Continue the history of the Andaman Islands from the point where it stops, before the entries that follow it.

• [Passage to read]:
----
History of Andaman

The history of Andaman is still a mystery to many. No one actually knows when and how the first inhabitants came to the island. The earliest archeological evidence yet documented goes back some 2,200 years. However, genetic and cultural studies suggest that the indigenous Andaman people may have been isolated from other populations since the middle Paleolithic (old stone age). In that time, the Andamanese may have diversified into distinct linguistic, cultural and territorial groups, now known as tribes.

The fist empire to list the islands under its territory was the Maratha Empire. Rajendra Chola one of the Chola dynasty kings, conquered the islands to use it as its strategical navy base against the Sriwijaya empire (located in Indonesia). They called the islands Tinmaittivu or the impure islands.

cellular jail andaman - kalapani jail
Cellular Jail, Port Blair

A major chunk of the known history, however, dates back to the post-colonial period. The history of organized European colonization began when the Danish settlers of the Danish east India company arrived at the Nicobar islands on 12 December 1755. On 1 January 1756, the Nicobar Islands were made a Danish colony, first named New Denmark. But this colony did not last very long as most of the empire was wiped out because of the outbreaks of Malaria by 1848. It was only the British who can then be called the true colonizers of the island.
----
• [Data for review]:
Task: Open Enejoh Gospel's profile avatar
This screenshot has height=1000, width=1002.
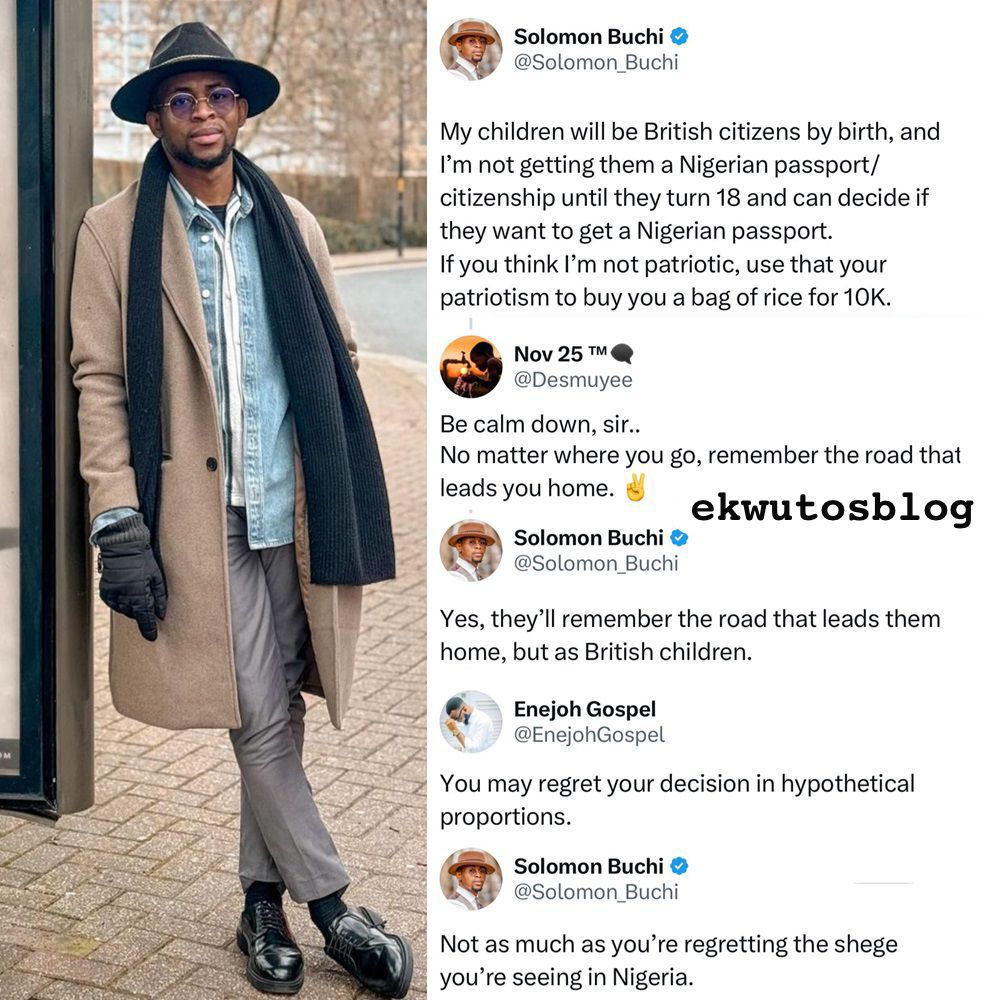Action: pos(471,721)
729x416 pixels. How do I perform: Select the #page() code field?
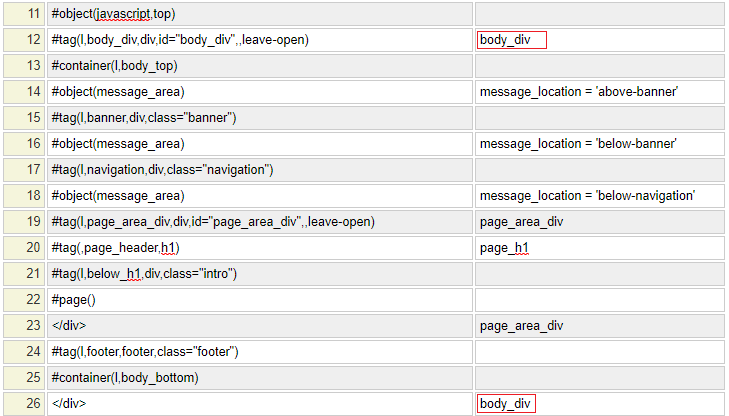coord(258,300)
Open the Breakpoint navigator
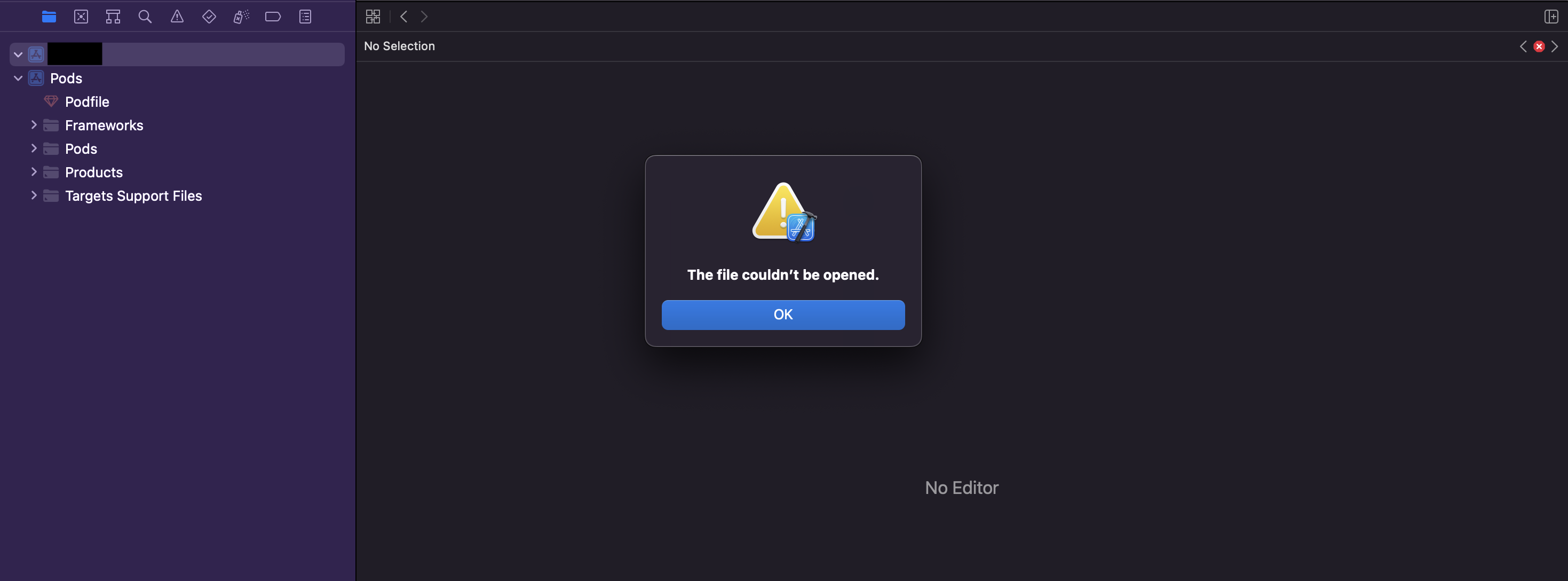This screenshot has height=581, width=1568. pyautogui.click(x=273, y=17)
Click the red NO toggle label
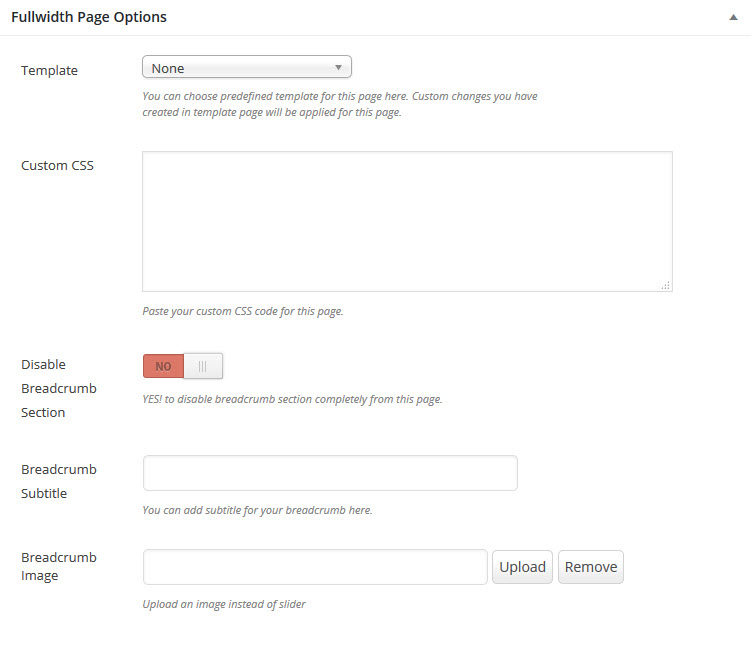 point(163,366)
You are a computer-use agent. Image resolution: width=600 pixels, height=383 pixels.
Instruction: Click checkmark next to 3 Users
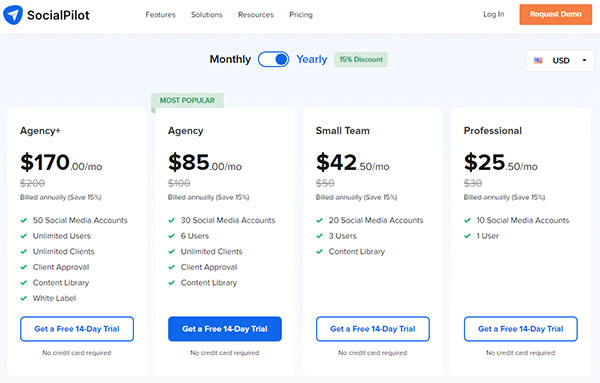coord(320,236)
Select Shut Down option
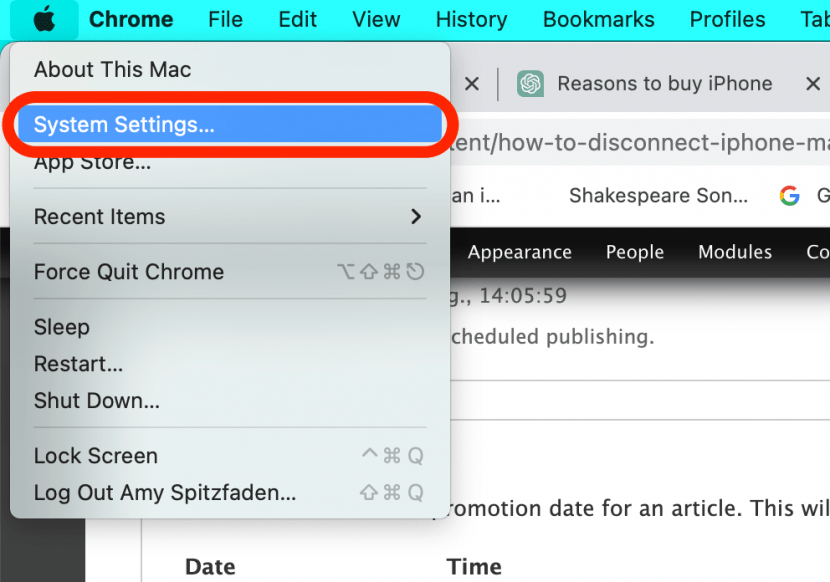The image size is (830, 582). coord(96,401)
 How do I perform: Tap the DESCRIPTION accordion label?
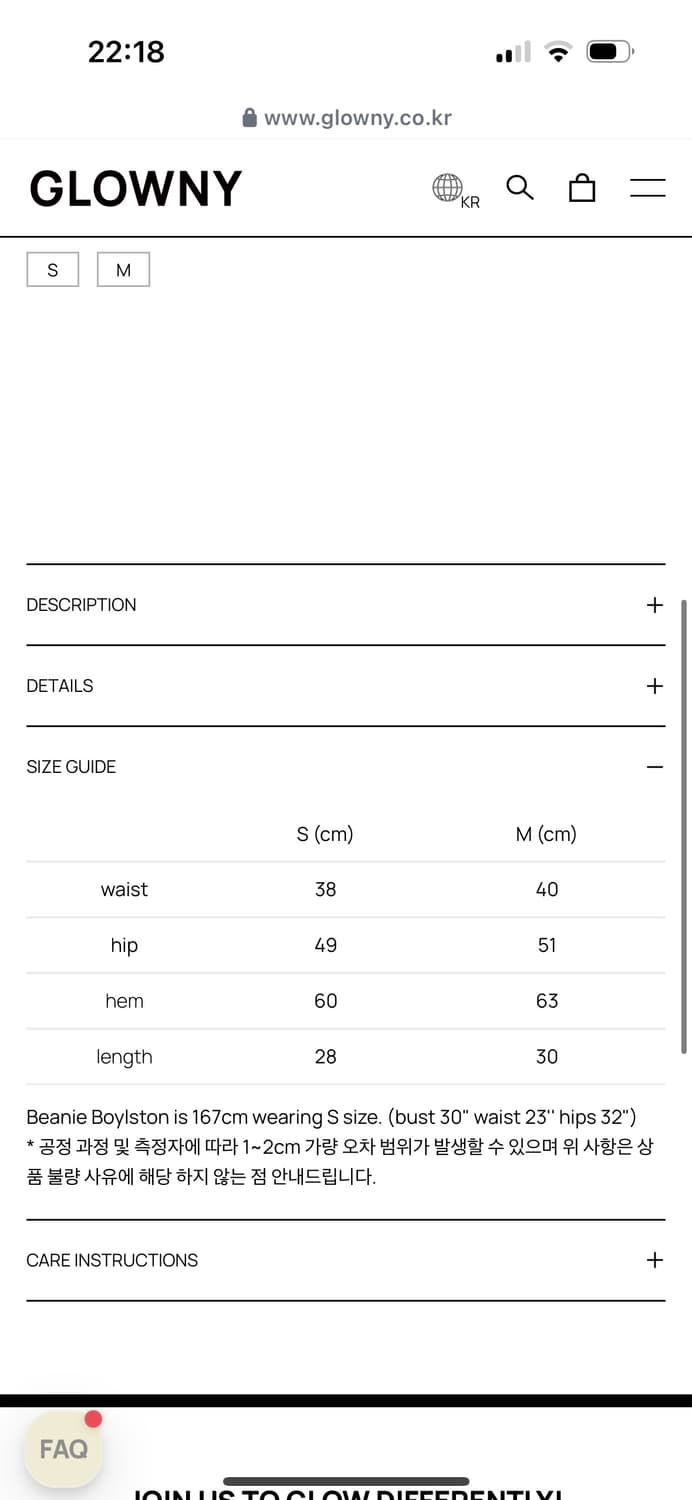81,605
----
• [Output for this exercise]:
In 1789, the British established their colony in Andaman and Nicobar Islands. But, the island was abandoned the British in 1796; yet, the British resumed control over the island in the 19th century. During the 19th century as the Andaman and Nicobar Islands history maintains, the British used Andaman and Nicobar as a penal colony, which was named ‘Kalapani‘ or the Cellular Jail. The history of Andaman and Nicobar Islands proves that criminals convicted of crime against the East India Company was sent to Andaman and Nicobar Islands, with a life sentence: the convicts were forced to live in exile in the Kalapani.

But, with the end of the British rule, i. e. after the Indian Independence, the ‘Kalapani’ gave way to a conglomeration of beautiful islands. It was in 1947 that Andaman and Nicobar Islands formed a part of the India Union. Today, Andaman and Nicobar Islands is among the seven union territories of India.